Wednesday 9 May 2012

At last - I Saw A Sora

It was a tad breezy yesterday (Tuesday) but I thought I’d head out to Panama Flats for a spot of post-work birding, just in case anything interesting had dropped in. Given the enticing solitary sandpipers, blue-winged teals and redheads that have been found in the Victoria area over the past couple of days it seemed that things were certainly on the move.

Cackling goose
However, Panama Flats was pretty quiet and it was clear from the moment that I arrived that there were few birds around. A handful each of northern shoveler and gadwall graced the pools, along with 3 bufflehead, a few green-winged teal and American wigeon. There were also mallards with ducklings, Canada geese sat on nests, a lone cackling goose (pictured) and 15 greater white-fronted geese present.
There was a dearth of shorebirds, with just 20 or so least sandpipers and 6 western sandpipers to be found. A couple of pairs of killdeer were also on site.

Barn swallows
Huge numbers of swallows kept things interesting, the bulk being barn (pictured) and violet-greens. Small numbers of tree swallows were hawking over the water, as were 3 or 4 each of cliff and northern rough-winged swallows.
Brit birders will notice from the attached pic, just how much more ‘pink’ the underparts are on north American erythrogaster race barn swallows, compared with nominate European birds. The blue breast band is also much reduced, and often altogether absent on the American subspecies.

Weekend round-up

On Saturday I had a quick root around the Government House grounds late in the afternoon. There wasn't much going on, though a Townsend's solitaire managed to brighten up the proceedings. A drifting gaggle of 8 turkey vultures were heading slowly along the coast, and stopped off over the Gvt House for a good sniff around.
The female Cooper's hawk was sat on top of the nest; she's quite a formidable bird! There appears to be just the one pair breeding here this year, and they have chosen a far less obscure location in a more ornamental part of the grounds. 

Fairy Slipper Orchid
Sunday, Jenny and I decided we’d head out to Gowlland Tod Provincial Park, given that the weather was wonderful, sunny and warm. Our last visit to this area was marred somewhat by low cloud and drizzle, so we wanted to go back and walk up to Squally Reach to take in the legendary views of the Saanich Inlet and the Malahat.  

En route however, we made a short detour and stopped by at Maber Flats. I wasn’t too sure if the black-necked stilts were still present, but what I did know was that a couple of sora had been heard calling here in recent days. And as exciting as the stilts are in a local context, the secretive rails were of far greater interest to me as they are something of a 'bogey-bird'.

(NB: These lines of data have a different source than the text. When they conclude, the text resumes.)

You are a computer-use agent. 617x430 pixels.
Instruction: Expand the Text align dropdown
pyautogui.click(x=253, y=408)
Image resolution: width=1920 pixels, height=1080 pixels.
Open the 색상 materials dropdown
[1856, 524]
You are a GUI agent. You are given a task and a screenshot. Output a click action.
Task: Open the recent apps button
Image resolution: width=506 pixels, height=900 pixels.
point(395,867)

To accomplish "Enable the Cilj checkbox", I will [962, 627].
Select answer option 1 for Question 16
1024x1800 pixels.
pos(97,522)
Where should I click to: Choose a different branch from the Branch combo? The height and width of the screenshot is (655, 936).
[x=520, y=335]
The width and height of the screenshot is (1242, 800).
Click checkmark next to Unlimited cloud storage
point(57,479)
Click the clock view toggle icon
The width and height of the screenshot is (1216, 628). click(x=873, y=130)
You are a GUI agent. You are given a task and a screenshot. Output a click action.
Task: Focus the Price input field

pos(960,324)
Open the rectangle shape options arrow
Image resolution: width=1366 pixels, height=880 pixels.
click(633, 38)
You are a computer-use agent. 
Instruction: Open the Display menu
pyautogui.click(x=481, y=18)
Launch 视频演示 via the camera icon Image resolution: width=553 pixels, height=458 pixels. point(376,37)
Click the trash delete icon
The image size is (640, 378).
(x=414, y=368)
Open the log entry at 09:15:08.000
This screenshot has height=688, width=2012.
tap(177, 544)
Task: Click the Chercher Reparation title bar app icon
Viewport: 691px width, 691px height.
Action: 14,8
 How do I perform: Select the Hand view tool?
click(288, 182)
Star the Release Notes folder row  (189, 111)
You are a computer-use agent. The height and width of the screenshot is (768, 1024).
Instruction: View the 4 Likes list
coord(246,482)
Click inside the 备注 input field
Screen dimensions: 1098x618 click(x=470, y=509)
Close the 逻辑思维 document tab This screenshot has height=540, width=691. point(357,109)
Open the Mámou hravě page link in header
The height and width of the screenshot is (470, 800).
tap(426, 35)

We arrived to find Jeremy Gatten and Jeremy Kimm (what is the collective noun for Jeremies?) busily scanning the watery vegetation, also in search of the diminutive rails.
They had determined that at least 2 birds were calling, but weren’t being terribly cooperative. After a while we figured out that there were in fact 3 vocalising, but as to be expected they were keeping a low profile.

At one point Jenny asked for my bins. Having learnt through many years’ experience that this request isn't to be ignored, I handed them over immediately (Jen has found several good birds with the power of her keen naked eye, so I never refuse…). Then came the immortal words “I think I have one”, and indeed she did! It emerged briefly, as I grappled the binocs away from her as it did an about-turn, scurrying off into the dense grasses once more, calling all the way. At last, I had seen a sora!
Despite the tolerable frequency with which the they turn up in the UK as vagrants, I had never bothered twitching one, convinced that I would run into one in the Americas somewhere, eventually.  And while the views were hardly crippling, they would certainly do. I will be going back for an attempt to get a better look, as soon as I get a nice calm rail-finding-friendly day.   
Oh, and while we were there at Maber Flats we did see those 4 black-necked stilts that everyone’s been raving about. Thanks to the inept fieldcraft of a camo-bedecked photographer we also saw a cinnamon teal, which was unceremoniously flushed while the snapper crept ever closer to the stilts. I suspect any attempts by these handsome waders to breed (it would be a first for Vancouver Island, incidentally) may be jeopardized by such shoddy behavior. Sigh…

Picnic time at Squally Reach
Our trek up to Squally Reach was great fun, and I even added multiple Pacific-slope flycatchers to my year-list. Other birds seen and heard along the way included pileated woodpecker, Townsend’s warbler and other common denizens of the uplands. The walk was brightened further by the many wildflowers encountered along the way, including western trillium, shooting stars and fairy slipper orchids (pictured above).